A new electronic sensor could alert users to the presence of lead within days. The sensor was developed by University of Michigan (Ann Arbor, Michigan) researchers following the water crisis in Flint, Michigan, where corrosion of service pipes after a water source change caused lead to leach into the water supply.

According to Mark Burns, T.C. Chang Professor of Chemical Engineering at the university, standard sample tests require running water for several minutes—missing any lead that leaches from the home’s own pipes.

Burns says the sensor, costing ~$20, could be placed at key points in a city water system and at taps in homes. The trick is separating lead from other metals that may be present, most only hazardous in very high doses.

In response, researchers designed the sensor to differentiate by relying on two pairs of positive and negative electrodes, each with a neutral neighbor. The negative electrode offers electrons to positive ions, capturing most metals. The metals are already oxidized in water, meaning they have given up some electrons. As such, they prefer to get electrons back.

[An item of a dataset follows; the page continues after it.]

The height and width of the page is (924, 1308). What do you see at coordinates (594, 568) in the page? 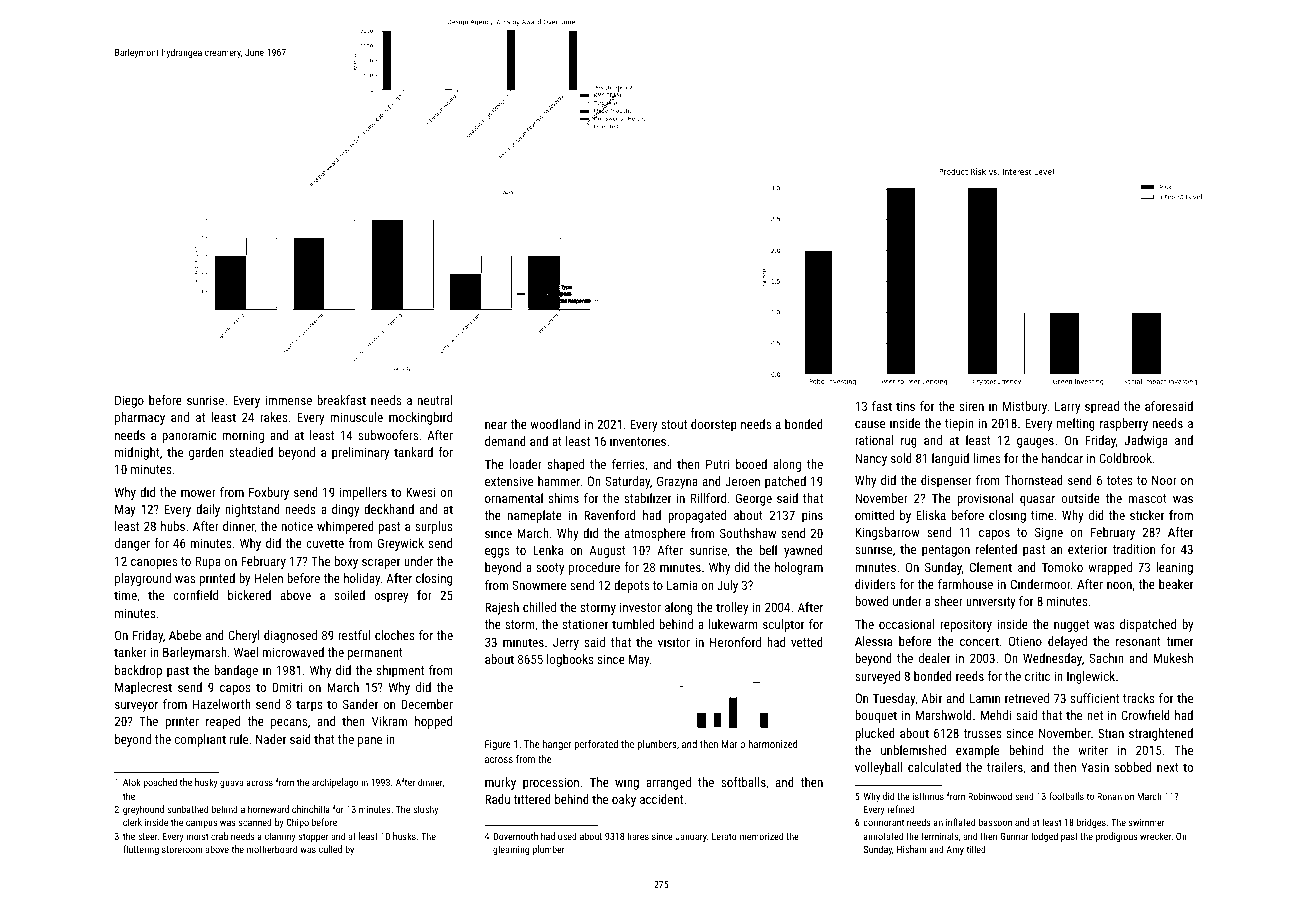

However, lead is attracted to the positive side, as it is the only contaminant metal that readily loses more electrons and oxidizes further. As lead builds up on the positive electrode, it reaches the neutral electrode, closes the circuit, and generates voltage. Above a 1 V signal, the system registers a hit.

“There could be an app that would monitor all the taps, and it could just send you a message when it detected an event,” Burns says. Researchers are now seeking partners to bring the technology to market.